K. vence con flores
“De pronto me he dado cuenta de que no tenía miedo, ¿por qué tenía que tener miedo? Puedo decir lo que pienso y lo que siento”. Estas fueron las declaraciones de K., nombre ficticio de uno de los miles de seguidores de Navalny, un seguidor anónimo, que se congregó en torno a la Iglesia de la Madre de Dios en el barrio de Maryino para darle el último adiós al disidente. K. se sorprendió a sí misma por no haber quedado paralizada por las amenazas. Madrugó y cogió el ramo de flores que había comprado horas antes. Los escondió entre sus ropas para no despertar sospechas. Las flores son delictivas en la Rusia de Putin si se utilizan para rendir homenaje a alguien como Navalny.

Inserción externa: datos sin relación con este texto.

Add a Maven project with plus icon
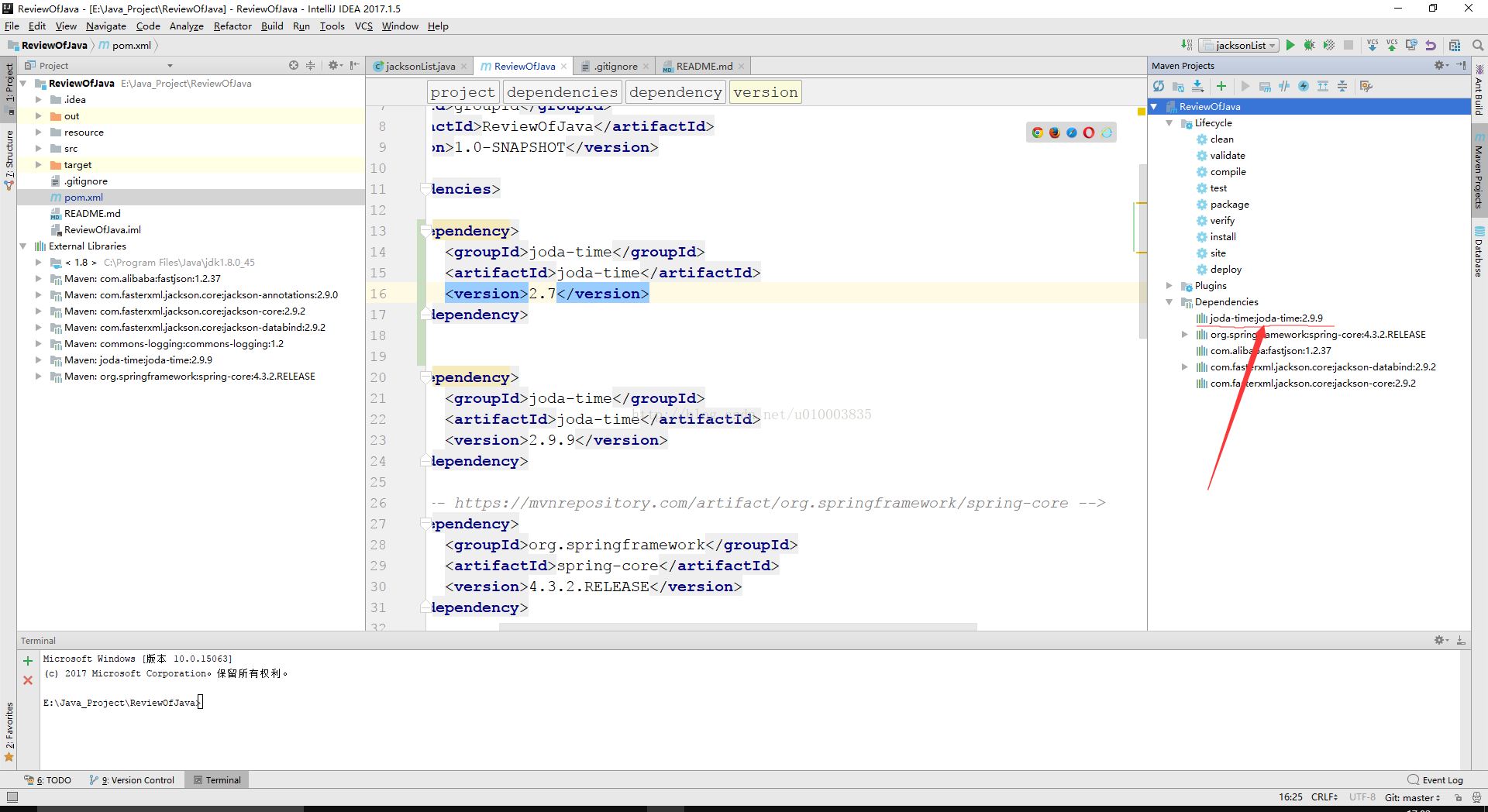The height and width of the screenshot is (812, 1488). click(x=1221, y=87)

K., en una madrugada gélida, de pie, sobre la nieve, estuvo esperando durante horas a que apareciera el cortejo fúnebre. Todo el barrio estaba tomado por la policía. En el cielo volaban drones para evitar que la protesta se descontrolase. Después de K. llegó mucha más gente y formó una cola de un kilómetro. Las autoridades habían hecho todo lo posible para evitar el homenaje póstumo, para evitar las oraciones por su eterno descanso. Su madre tuvo que luchar durante días por la recuperación del cuerpo de Alexei.
K. había escuchado las amenazas de Dimitri Peskov. El portavoz de Putin había advertido que quienes participasen en las concentraciones «no autorizadas» podían estar cometiendo un delito. Desde que comenzó la guerra las autoridades han detenido a más de 20.000 personas por haberse opuesto a la invasión de Ucrania.
K. había escuchado durante años la propaganda del régimen. Y no tenía, en principio, grandes críticas que hacerle al sentimiento de exaltación nacional que desde hace años alimentaba Putin. Quizás ni siquiera sintiera una repugnancia especial hacia Putin. Quizás le parecía bien que se hablara de la Gran Rusia, de su gran historia, de las ofensas de Occidente, de la falta de respeto de los europeos, de las amenazas de la OTAN. K. no era ni es una gran ideóloga, ni una mujer con una especial sensibilidad política.
Pero en cierto momento difícil de precisar algo se abrió en el muro de propaganda que separaba a K. de la realidad. Era solo una intuición, un presentimiento, una brisa incómoda y al mismo tiempo prometedora. Fueron quizás las pocas noticias auténticas que empezaron a llegar sobre la guerra las que la despertaron. No era justo. Y empezó a darse cuenta de que estaba viviendo con miedo. Y empezó a darse cuenta de que, casi sin darse cuenta, había aceptado vivir en la mentira. Pero fueron esas escasas noticias las que le abrieron los ojos. No era justo vivir así, no era justo morir como estaban muriendo los jóvenes soldados. Probablemente K. fue a hablar con el párroco de la iglesia más cercana a casa. K. no es muy religiosa pero buscaba alguien que confirmase o desmintiese sus intuiciones. Y el párroco le habló de la necesidad de preservar la unidad de la gran nación Rusa, de no echar a perder una historia gloriosa. Y a K. esa conversación le sirvió de ayuda porque todo en ella se rebeló contra las palabras del párroco.
La rebelión contra unas palabras que solo le hablaban de política, de mala política, y no de la vida le confirmaron todo lo que sentía y vivía. Y entonces, o quizás antes, o quizás después, empezó a ver los videos de Navalny y a escuchar lo que decía Navalny. Y esas sí que eran palabras con las que se podía vivir, cuando por ejemplo decía, “el odio es lo más importante que hay que vencer en prisión”, o cuando decía “yo no tengo miedo no lo tengáis vosotros”. Y a K. le dijeron que la gente que estaba con Navalny eran unos extremistas y unos ateos. Pero K. ya sabía de primera mano quién era Navalny, no necesitaba “interpretes”. Y por eso K. compró el ramo de flores. Si no hubiese comprado las flores, si no hubiese esperado horas sobre la nieve, si no hubiese rezado delante de todos por el descanso eterno de Alexei no hubiera podido conquistar un espacio de libertad, vencer al miedo.